Muy buenas, no escribo nada aquí desde el 23 de Enero del 2016, hace ya más de un año, y si supierais lo que he vivido... ¿El motivo por el que vuelvo? Ya dije en su día que yo tenía otro blog, más conocido donde publicaba de todo, pero desde lo último que escribí, y sabiendo de su existencia una persona que no debería, no puedo volver a abrirlo para seguir allí, así que se quedará oculto en los rincones perdidos de internet (porque la verdad que con los años que lleva conmigo y todo lo que hay ahí, me da pena borrarlo).
El caso es que llevo un tiempo con ganas de volver a escribir y publicar, así que por fin he decidido entrar aquí de nuevo, aunque por su puesto que no dedicaré a este blog tanto tiempo como hacía en el otro, ni me interesan los seguidores, ni que se vea bonito, ni nada... A mí me gusta así, y únicamente entraré para escribir y me iré.

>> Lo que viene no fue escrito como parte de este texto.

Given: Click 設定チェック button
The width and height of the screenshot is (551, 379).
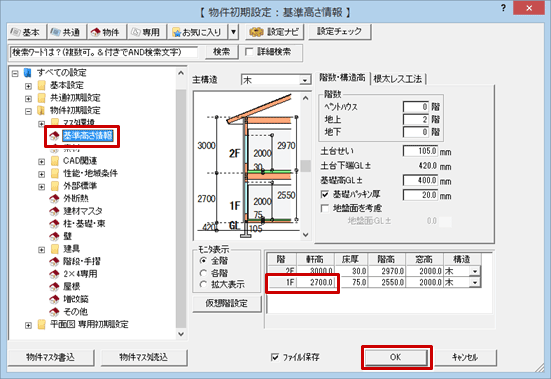Looking at the screenshot, I should 339,32.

Antes de empezar, estuve leyendo algunas entradas antiguas desde la más actual, me quedé en la #60, donde ya dije: "hasta aquí". Me daba pena seguir leyéndome, igual que me han dado pena las últimas entradas escritas por muy "buenas" o muy "feliz" que yo dijera que estaba. ¿De verdad pensaba que yo era feliz con aquel chico? Como me doy cuenta ahora del auto-engaño que me hacía, no creo que ninguna de las cosas que escribía llegara a sentirlas de verdad (las buenas, claro; las malas sí). Aunque en el fondo me alegro un poquito por mi yo de antes, que a pesar de que ahora sepa que no sentía aquello de verdad, en aquel momento yo creía ser feliz, así que bueno, me quedo con esa ilusión que tuve. Eso sí, año y medio en una relación como aquella fue jodido, muy jodido. ¿Y eso de que ya era independiente y no necesitaba a nadie? ¡Un mojón! Ja ja ja. Volvemos con el auto-engaño...

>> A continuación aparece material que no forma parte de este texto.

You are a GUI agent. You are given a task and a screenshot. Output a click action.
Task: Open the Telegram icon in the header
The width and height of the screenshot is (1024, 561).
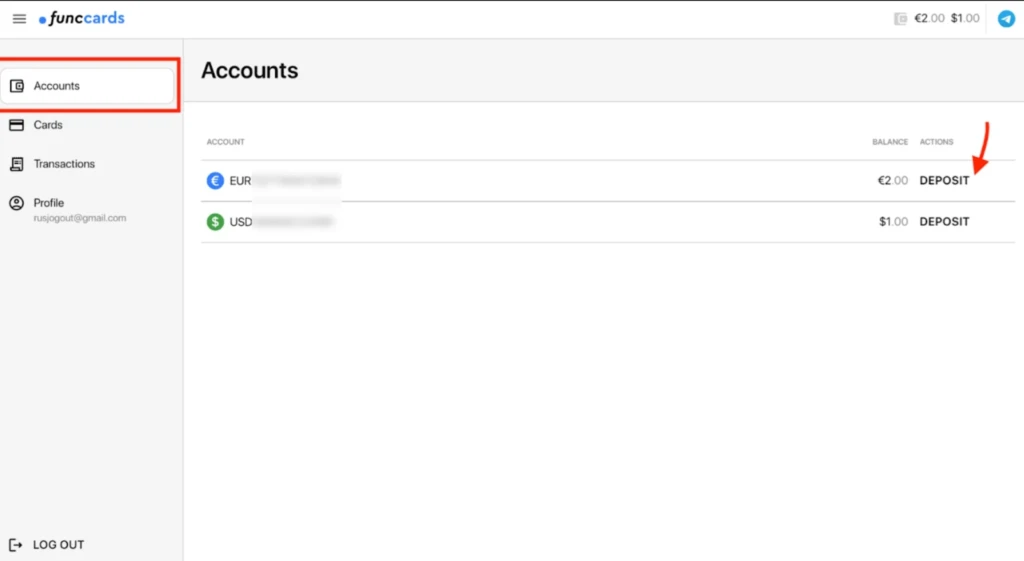(x=1006, y=19)
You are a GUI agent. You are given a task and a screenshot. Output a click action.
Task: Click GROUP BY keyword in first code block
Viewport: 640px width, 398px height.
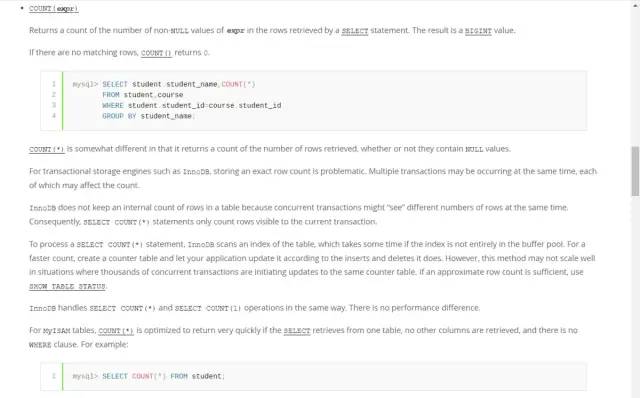tap(119, 116)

joder chica, qué cacao de mente.
Después estuve con un chico (del que hablo que estaba conociendo en la entrada anterior) y... ¡plof! El peor de los peores, llegué a vivir con él bastantes meses, en los cuales me hizo un maltrato psicológico increíble, y también físico al final de la relación. A día de hoy me alegro por ello y explicaré el por qué: Por mucho que yo quisiera engañarme diciendo que era independiente, que era fuerte, etc... No lo era para nada, y vivir esa situación y salir de aquel pozo inmundo fue lo que de verdad me dio fuerzas, lo que de verdad hizo que yo empezara a quererme como me merecía, lo que cambió mi forma de pensar radicalmente, lo que me hizo sentir libre, grande, guapa, y todo lo que una persona debe sentir por sí misma, en resumen, a quererme. Y eso es una de las cosas que más agradezco de todo lo que me ha pasado en la vida, porque vivir en la miseria de mente que yo vivía antes, no era vivir.
Así que aquí estoy, fuerte, con proyectos, con ganas de vivir, conociendo un chico que ya va para cuatro meses y me lo da todo... Cuando antes no he tenido una relación en la que en el primer mes ya viera cosas que no me gustaban, este está batiendo todos los récords, y ojalá, de verdad, que siga así para siempre.
Tengo ilusión, me siento fuerte, me quiero, tengo amor... Esto es La Vida.